Hernandez-Clarke spoke about the murals at a lecture that was part of the Center for Comparative Studies in Race and Ethnicity’s (CCSRE) 17th Annual Anne and Loren Kieve Distinguished lecture events, which is sponsored by the CSRE and the Institute for Diversity in the Arts. By guiding the audience through a couple of murals on campus, Hernandez-Clarke shared her knowledge of the art’s history.
“The Spirit of Hoover” is a mural located on the first floor of Casa Zapata. As explained by Hernandez-Clarke, the student-driven mural was supported by Jose Antonio Burciaga, the Casa Zapata Resident Fellow at the time, and created to spark a conversation around “the student lack of engagement on issues on campus and beyond.”
Different parts of the piece touch on various political issues of the time. The left panel of the mural alludes to efforts by student activists to get Stanford to divest from apartheid. The panel shows aggressive armed police officers with weapons and South African people protesting and pulling on the ropes attached to Hoover Tower. Hernandez-Clarke explained that the ropes pulling on Hoover Tower are meant to represent student movements. At the bottom of the panel, a piggy bank with the Stanford logo is shown receiving coins from the interaction between the officer and protester.
Hernandez-Clarke explained that the evocative skeleton in the middle of the mural is meant to serve as a symbol to encourage students to see themselves in the social movements happening on campus. The overall objective of the mural, according to Hernandez-Clarke, was to spark conversations beyond the dorm about the issues the students were concerned about.
In the right panel, the Statue of Liberty, with her torch dropped on the ground, holds an unbalanced scale with a woman and a child weighing less than an illustration of food products. According to Hernandez-Clarke, this alludes to the United States’ political interventions that allowed companies like the United Fruit Company to exploit Latin American countries.

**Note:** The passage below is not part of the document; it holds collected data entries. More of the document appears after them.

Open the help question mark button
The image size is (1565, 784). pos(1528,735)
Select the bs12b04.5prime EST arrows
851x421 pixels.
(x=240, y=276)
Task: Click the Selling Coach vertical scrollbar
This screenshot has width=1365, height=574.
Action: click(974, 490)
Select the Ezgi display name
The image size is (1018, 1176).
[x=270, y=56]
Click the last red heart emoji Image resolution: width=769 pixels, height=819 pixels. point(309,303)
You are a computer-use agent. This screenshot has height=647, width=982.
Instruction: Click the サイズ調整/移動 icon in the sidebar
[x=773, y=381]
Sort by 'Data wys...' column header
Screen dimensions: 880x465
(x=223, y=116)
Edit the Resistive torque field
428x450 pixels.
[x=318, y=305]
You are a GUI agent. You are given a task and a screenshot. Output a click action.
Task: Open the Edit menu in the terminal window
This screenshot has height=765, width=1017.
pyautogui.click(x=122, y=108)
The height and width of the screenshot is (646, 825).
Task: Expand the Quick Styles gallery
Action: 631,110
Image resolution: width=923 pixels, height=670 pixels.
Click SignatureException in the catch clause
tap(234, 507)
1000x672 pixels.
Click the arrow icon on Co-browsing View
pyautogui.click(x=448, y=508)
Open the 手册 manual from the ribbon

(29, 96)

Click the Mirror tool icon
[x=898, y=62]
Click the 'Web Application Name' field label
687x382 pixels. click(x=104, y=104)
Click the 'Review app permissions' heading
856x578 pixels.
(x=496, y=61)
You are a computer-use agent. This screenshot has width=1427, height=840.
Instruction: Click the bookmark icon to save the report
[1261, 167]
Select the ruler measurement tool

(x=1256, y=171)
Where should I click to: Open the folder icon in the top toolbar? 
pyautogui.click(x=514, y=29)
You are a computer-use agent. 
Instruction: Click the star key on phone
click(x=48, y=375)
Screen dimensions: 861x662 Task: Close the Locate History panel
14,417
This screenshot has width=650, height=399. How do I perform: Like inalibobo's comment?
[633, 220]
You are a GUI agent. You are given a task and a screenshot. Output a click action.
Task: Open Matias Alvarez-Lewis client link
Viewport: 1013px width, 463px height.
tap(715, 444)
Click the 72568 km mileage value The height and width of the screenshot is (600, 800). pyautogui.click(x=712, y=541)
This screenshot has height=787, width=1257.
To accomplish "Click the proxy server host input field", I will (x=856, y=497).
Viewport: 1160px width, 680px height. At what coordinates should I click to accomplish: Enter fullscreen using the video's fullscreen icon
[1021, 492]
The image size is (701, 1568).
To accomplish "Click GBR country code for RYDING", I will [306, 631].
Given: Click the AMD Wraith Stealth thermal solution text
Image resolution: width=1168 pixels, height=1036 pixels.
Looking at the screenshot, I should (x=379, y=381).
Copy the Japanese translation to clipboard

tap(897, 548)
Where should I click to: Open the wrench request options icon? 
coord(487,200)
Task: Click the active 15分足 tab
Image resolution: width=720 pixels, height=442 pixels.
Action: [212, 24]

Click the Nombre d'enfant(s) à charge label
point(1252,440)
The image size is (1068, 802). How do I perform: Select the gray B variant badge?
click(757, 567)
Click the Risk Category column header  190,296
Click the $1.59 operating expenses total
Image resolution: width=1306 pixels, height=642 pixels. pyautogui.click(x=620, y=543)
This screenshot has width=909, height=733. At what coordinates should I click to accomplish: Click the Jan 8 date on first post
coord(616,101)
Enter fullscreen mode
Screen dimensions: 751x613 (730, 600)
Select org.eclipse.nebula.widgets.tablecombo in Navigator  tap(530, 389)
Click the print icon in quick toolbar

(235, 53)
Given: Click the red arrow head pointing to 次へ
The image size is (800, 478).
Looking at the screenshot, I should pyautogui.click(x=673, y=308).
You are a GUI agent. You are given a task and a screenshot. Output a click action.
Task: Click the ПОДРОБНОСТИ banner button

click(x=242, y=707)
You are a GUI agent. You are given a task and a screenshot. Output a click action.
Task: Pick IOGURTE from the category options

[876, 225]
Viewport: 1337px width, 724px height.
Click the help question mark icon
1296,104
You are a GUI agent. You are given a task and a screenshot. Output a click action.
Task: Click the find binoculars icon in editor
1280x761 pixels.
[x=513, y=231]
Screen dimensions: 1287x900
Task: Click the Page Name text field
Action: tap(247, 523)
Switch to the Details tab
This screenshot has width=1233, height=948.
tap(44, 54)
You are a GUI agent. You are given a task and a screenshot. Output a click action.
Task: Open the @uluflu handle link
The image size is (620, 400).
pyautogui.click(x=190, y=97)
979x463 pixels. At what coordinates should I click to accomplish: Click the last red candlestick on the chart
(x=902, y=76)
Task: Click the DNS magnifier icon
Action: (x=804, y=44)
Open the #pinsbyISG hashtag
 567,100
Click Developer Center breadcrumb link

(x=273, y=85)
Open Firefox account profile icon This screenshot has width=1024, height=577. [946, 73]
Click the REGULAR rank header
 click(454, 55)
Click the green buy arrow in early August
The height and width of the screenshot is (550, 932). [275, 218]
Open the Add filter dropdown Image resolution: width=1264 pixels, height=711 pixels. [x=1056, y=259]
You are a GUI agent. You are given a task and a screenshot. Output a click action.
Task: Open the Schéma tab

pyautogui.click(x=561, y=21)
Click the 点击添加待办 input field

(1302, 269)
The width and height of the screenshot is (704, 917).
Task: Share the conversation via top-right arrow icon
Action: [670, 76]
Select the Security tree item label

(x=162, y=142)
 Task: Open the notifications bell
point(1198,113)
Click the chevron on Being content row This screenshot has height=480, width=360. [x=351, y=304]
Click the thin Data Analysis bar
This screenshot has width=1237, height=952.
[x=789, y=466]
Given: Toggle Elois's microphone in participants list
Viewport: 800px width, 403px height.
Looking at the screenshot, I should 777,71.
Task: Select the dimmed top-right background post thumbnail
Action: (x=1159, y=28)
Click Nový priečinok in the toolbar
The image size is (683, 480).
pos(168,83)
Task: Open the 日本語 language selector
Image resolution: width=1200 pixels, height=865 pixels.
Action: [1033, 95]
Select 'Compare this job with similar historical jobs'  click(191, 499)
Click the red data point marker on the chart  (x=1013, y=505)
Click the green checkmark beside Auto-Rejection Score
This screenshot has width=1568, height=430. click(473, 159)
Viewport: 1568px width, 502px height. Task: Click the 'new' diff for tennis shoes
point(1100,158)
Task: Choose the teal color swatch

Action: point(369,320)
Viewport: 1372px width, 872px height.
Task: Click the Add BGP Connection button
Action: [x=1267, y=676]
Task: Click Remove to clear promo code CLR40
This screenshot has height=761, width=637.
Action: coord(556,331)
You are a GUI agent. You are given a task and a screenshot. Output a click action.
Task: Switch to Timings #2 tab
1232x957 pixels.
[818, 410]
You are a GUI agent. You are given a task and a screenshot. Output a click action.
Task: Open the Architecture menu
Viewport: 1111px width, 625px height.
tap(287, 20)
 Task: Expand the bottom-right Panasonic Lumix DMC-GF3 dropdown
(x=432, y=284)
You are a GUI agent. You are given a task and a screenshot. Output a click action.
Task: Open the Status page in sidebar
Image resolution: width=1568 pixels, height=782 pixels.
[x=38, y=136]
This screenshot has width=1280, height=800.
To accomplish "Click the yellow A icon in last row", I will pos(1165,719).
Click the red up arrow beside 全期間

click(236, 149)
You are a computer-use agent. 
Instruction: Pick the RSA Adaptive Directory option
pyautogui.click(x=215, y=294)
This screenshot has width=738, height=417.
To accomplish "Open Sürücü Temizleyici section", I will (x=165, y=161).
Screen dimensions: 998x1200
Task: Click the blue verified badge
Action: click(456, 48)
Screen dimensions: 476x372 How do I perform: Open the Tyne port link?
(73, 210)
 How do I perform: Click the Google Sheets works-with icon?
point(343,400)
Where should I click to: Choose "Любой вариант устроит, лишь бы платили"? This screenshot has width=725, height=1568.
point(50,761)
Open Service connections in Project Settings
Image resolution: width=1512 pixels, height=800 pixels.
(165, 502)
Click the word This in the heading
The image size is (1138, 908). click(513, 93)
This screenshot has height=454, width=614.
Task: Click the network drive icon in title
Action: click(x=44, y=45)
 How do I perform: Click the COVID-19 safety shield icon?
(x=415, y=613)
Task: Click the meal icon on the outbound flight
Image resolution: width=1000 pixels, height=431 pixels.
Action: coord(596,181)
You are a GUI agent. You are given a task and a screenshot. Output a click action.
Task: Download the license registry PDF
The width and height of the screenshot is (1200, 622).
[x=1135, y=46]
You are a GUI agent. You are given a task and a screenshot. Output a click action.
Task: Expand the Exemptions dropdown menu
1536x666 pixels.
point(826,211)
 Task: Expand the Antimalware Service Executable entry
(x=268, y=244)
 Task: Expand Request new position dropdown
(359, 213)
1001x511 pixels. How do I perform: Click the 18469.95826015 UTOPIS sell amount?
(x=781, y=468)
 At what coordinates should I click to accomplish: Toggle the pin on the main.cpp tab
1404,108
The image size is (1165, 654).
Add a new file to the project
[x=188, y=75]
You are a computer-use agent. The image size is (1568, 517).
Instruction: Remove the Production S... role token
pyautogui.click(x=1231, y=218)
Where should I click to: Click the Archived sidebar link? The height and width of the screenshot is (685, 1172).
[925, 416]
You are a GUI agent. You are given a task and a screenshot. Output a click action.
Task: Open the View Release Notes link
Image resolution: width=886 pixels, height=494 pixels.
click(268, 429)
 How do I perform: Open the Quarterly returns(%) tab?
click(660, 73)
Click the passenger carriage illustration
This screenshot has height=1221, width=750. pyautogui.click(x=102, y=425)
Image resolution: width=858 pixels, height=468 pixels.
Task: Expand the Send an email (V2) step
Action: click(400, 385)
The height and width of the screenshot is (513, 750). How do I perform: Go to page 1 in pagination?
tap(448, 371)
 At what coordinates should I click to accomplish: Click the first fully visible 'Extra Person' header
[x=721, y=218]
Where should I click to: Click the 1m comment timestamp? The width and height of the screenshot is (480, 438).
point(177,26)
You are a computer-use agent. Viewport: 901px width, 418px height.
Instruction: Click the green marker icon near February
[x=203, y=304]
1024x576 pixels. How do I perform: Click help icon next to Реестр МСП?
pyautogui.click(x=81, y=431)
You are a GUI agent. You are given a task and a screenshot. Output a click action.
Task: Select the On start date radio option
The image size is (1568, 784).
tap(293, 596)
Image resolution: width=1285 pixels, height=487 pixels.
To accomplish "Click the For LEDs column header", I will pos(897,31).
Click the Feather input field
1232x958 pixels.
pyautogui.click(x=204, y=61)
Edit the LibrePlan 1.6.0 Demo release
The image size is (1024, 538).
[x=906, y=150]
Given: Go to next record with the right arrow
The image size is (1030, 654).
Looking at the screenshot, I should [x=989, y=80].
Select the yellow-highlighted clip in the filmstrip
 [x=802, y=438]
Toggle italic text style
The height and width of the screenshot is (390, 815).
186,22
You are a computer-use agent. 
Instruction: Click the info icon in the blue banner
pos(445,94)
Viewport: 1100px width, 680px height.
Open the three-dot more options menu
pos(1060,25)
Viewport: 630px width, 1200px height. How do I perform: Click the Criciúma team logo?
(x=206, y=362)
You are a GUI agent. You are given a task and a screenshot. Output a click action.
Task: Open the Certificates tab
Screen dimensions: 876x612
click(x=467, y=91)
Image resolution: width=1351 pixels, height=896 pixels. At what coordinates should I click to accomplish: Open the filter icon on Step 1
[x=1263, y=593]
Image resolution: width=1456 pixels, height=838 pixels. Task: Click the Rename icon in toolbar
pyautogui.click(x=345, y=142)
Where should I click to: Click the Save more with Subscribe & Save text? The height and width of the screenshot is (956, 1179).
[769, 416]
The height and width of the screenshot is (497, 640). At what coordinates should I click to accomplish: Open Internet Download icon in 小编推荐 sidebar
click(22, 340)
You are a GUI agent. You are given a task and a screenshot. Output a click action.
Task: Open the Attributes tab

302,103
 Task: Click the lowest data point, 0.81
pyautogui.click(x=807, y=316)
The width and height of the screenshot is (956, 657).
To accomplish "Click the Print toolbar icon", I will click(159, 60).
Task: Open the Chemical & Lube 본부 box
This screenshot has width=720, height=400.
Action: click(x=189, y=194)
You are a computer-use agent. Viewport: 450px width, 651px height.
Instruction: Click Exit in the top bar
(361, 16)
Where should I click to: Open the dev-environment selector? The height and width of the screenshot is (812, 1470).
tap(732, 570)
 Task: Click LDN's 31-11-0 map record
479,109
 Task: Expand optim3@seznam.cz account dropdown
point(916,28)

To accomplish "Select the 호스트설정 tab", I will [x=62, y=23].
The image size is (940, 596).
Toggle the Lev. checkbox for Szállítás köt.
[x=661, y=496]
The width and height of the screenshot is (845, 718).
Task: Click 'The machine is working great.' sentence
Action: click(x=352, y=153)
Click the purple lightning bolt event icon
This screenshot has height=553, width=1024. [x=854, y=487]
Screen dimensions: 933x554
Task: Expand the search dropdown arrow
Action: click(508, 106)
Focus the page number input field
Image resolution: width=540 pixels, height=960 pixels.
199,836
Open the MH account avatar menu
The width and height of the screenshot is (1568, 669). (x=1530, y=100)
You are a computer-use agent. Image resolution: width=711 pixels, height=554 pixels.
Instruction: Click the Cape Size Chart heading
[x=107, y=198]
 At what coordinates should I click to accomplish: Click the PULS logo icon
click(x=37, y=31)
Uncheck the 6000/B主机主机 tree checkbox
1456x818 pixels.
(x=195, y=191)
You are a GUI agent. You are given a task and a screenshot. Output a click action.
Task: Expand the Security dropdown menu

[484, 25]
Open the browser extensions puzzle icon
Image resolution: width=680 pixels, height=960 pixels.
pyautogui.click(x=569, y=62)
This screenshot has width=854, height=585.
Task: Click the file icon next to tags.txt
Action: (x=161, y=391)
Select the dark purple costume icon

One of the many meaningful aspects behind these murals was students’ involvement in the concept, painting and unveiling of the murals, according to Hernandez-Clarke. She recalled from her own participation in the “The Spirit of Hoover” mural unveiling at the steps of Hoover Tower that murals have the “power to share history” because they “express ideas vividly and allow students to speak up.” She added that murals are an “important treasure of excellence on campus” and described them as “sites of public memory.”